<--- Back to all resources
CDC to Destination: Architecture Patterns for Every Target
A complete reference for CDC delivery architecture patterns - direct streaming, hub-and-spoke, and transform-in-flight - with destination-specific guidance for Snowflake, BigQuery, ClickHouse, and more.
Change data capture solves the extraction problem: it captures every row-level change from a source database as a stream of events. But extraction is only half the pipeline. The architectural decisions about how those events travel to their destinations - and what happens to them along the way - determine latency, reliability, schema flexibility, and operational complexity.
This guide is a complete reference for CDC delivery architecture. It covers the three foundational patterns, the tradeoffs between them, and concrete guidance for every major analytical destination.
The Three Foundational Patterns
Pattern 1: Direct Streaming (CDC → Destination)
Source DB ──[CDC]──► Destination
(PostgreSQL) (ClickHouse / Elasticsearch / Redis)
Direct streaming is the simplest topology: CDC events flow from source to a single destination with no intermediate broker. The CDC connector reads the database transaction log and writes directly to the destination using that destination’s native ingestion protocol.
Characteristics:
- Lowest latency (sub-second achievable)
- Simplest operational model (one pipeline to monitor)

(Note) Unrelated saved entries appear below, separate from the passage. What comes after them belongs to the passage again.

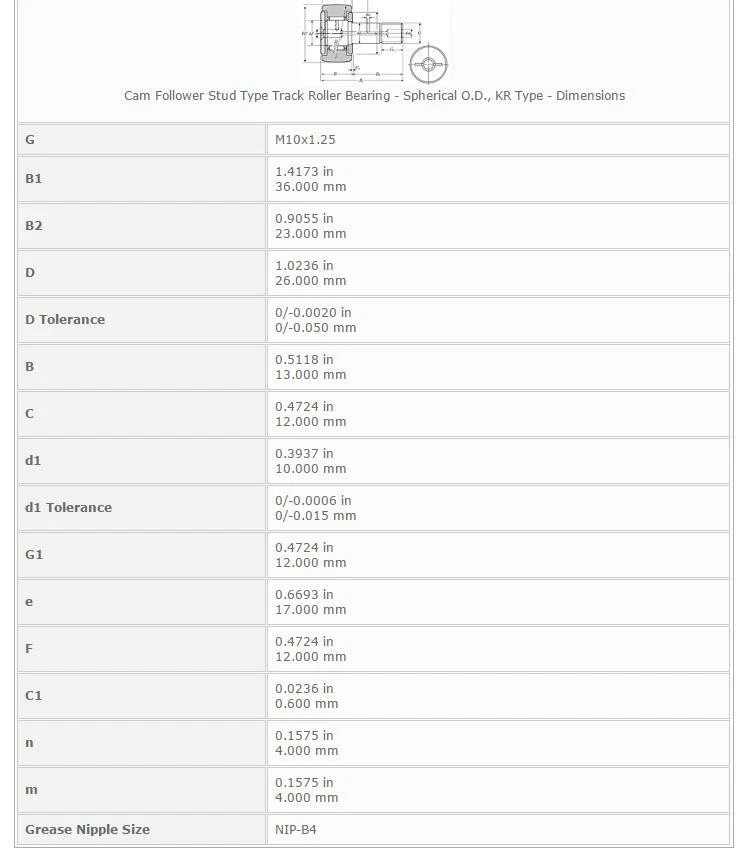
Task: Click the D value 26.000 mm
Action: pyautogui.click(x=310, y=281)
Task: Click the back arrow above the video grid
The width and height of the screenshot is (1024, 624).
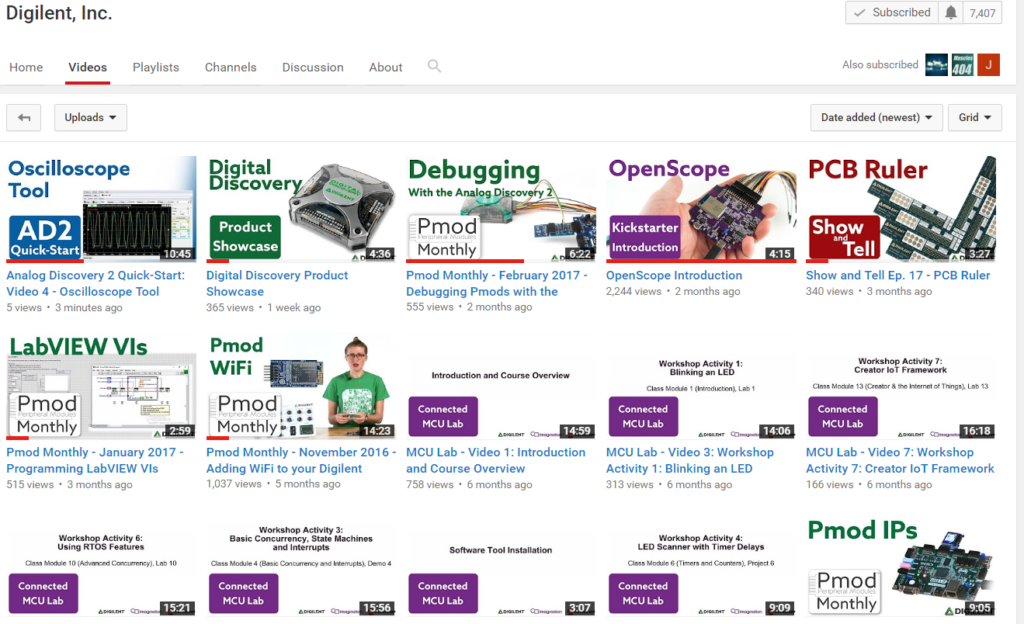Action: (25, 117)
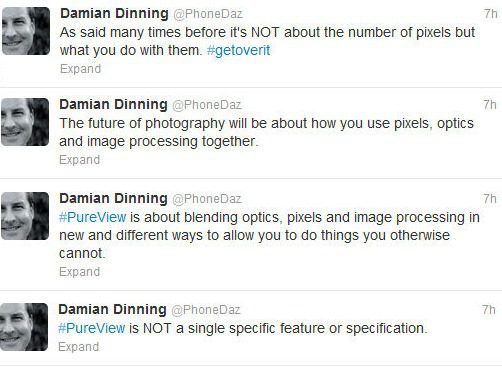Expand the #getoverit tweet
The height and width of the screenshot is (367, 502).
coord(80,69)
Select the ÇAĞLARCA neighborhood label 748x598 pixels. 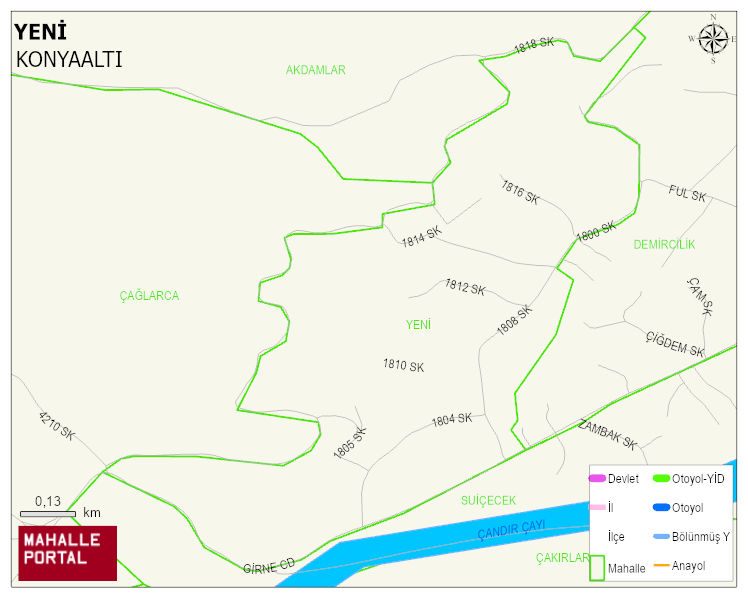pyautogui.click(x=149, y=296)
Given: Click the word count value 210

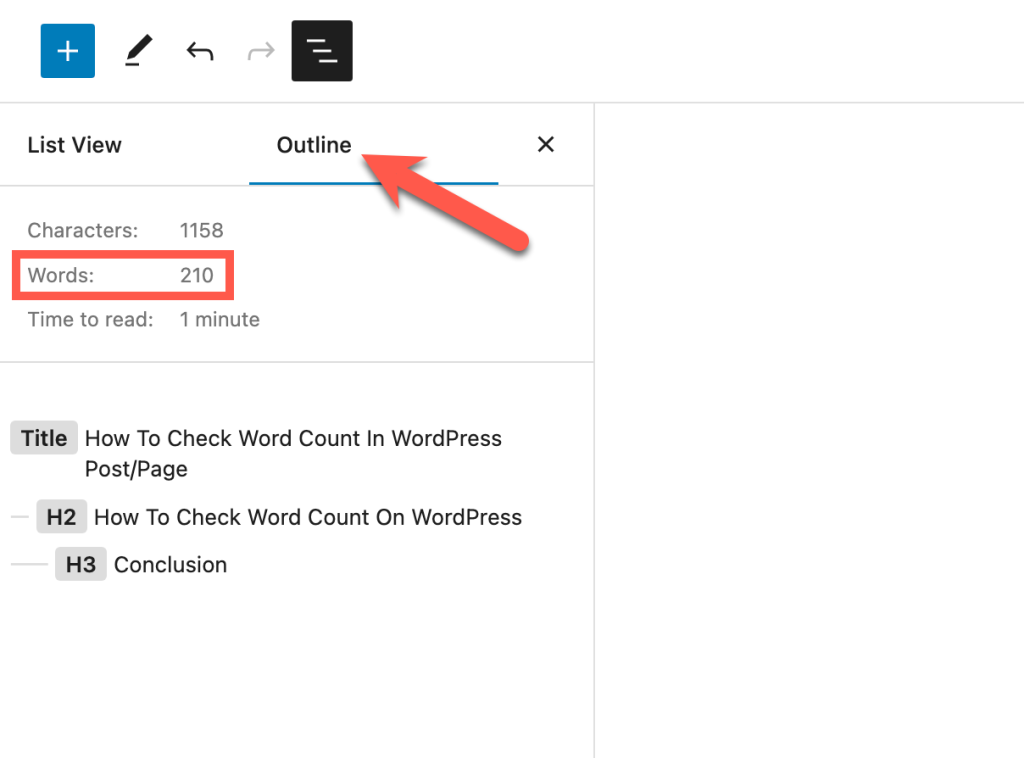Looking at the screenshot, I should click(x=197, y=275).
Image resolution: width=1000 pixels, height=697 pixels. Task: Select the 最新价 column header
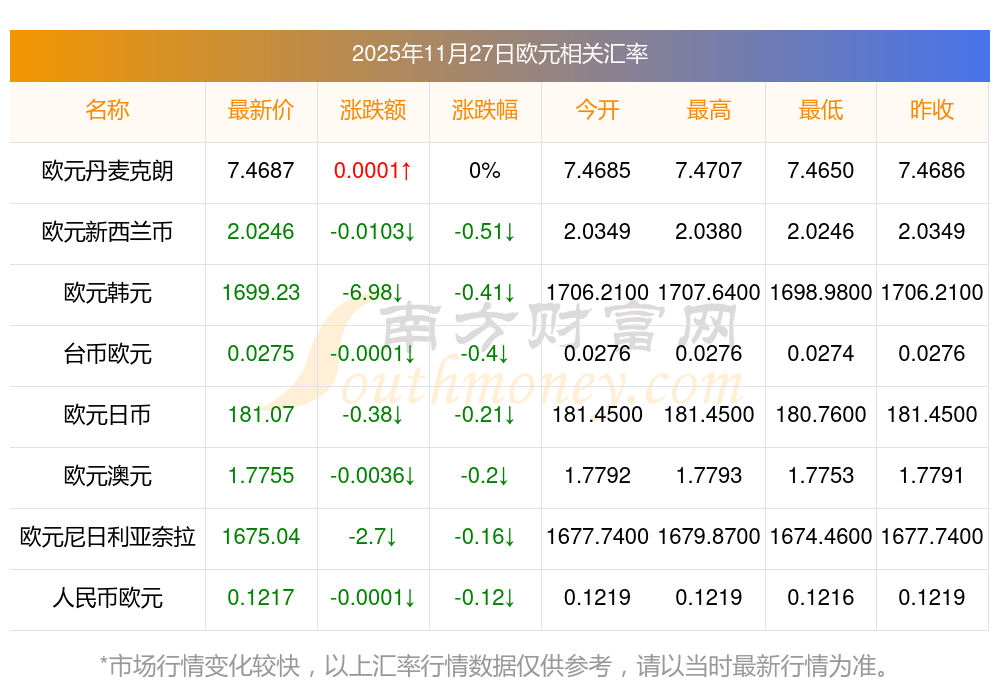[261, 110]
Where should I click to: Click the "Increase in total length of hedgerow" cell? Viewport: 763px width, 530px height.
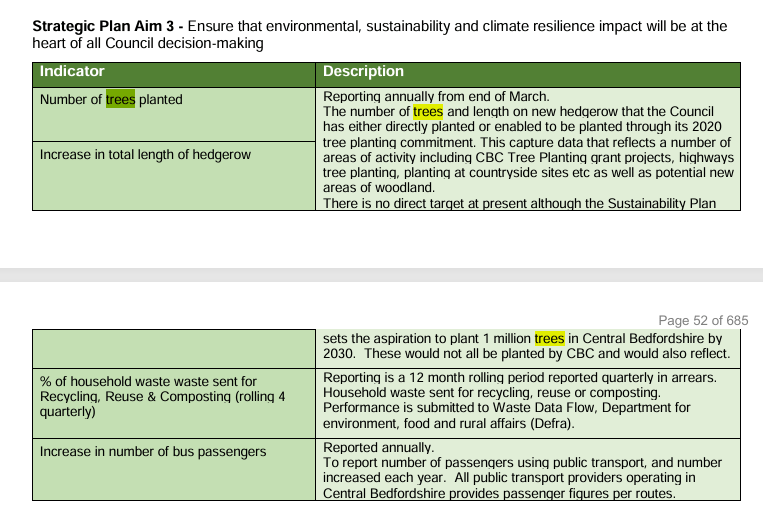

- No fan-out: only works for a single destination
- Destination availability becomes a hard dependency - backpressure or downtime propagates to the source
Best for: Real-time operational use cases with a single target - search indexes, operational caches, feature stores, real-time dashboards. If ClickHouse is your only target and you want the lowest possible latency, go direct.
Not suitable for: Multi-destination delivery, complex transformations, or scenarios where different consumers need different schemas.
Pattern 2: Hub-and-Spoke (CDC → Kafka → Multiple Destinations)
Source DB ──[CDC]──► Kafka ──► Destination A (Snowflake)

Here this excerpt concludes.